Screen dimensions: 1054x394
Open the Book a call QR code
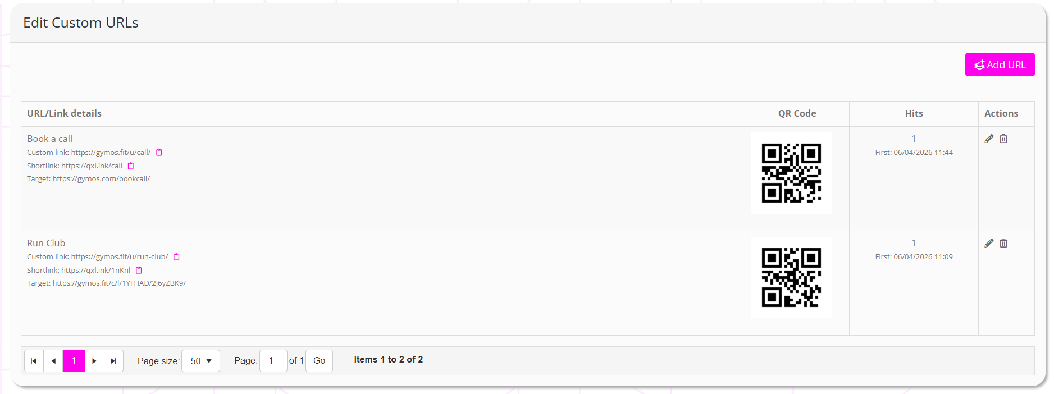pos(791,173)
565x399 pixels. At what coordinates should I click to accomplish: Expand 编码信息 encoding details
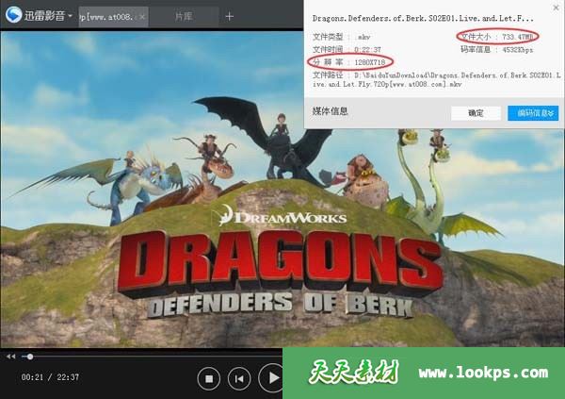click(533, 113)
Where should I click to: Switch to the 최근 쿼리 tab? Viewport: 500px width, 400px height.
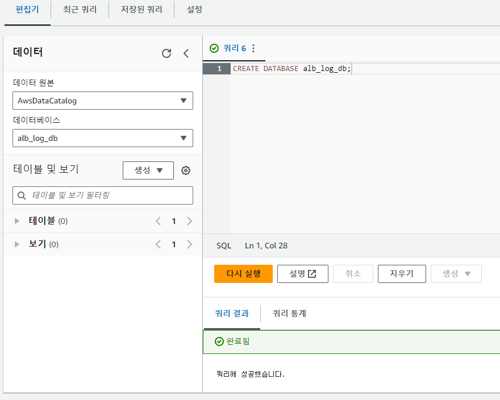80,10
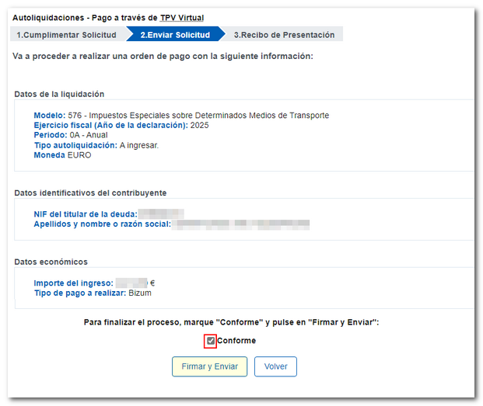The image size is (483, 406).
Task: Check the Conforme checkbox
Action: [x=210, y=341]
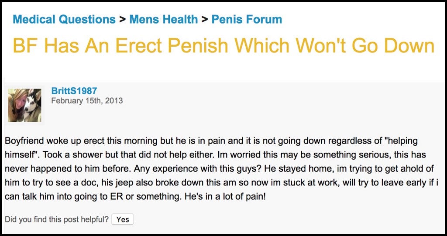The width and height of the screenshot is (447, 236).
Task: Open the Penis Forum breadcrumb link
Action: click(x=247, y=19)
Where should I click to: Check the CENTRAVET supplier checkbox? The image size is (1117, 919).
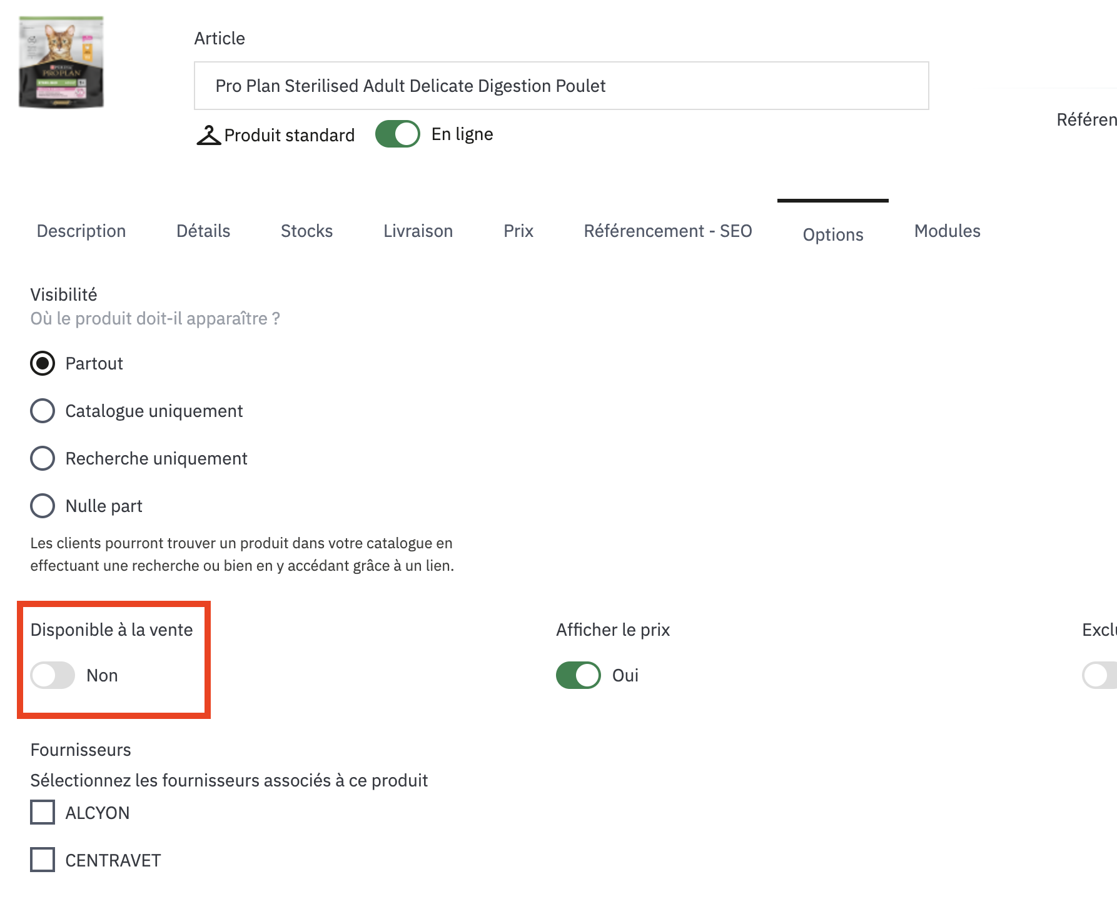[43, 860]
+===+
* [Exercise]: A faithful copy of all the data above is required, printed exactly and with no pictures.

* [Task result]:
Screen dimensions: 1054x394
Open the Book a call QR code
pos(791,173)
565x399 pixels. At what coordinates should I click to accomplish: Expand 编码信息 encoding details
click(533, 113)
Where should I click to: Switch to the 최근 쿼리 tab? Viewport: 500px width, 400px height.
80,10
The image size is (483, 406).
Task: Check the Conforme checkbox
Action: [x=210, y=341]
The width and height of the screenshot is (447, 236).
Task: Open the Penis Forum breadcrumb link
Action: click(x=247, y=19)
Where should I click to: Check the CENTRAVET supplier checkbox? The image size is (1117, 919).
[43, 860]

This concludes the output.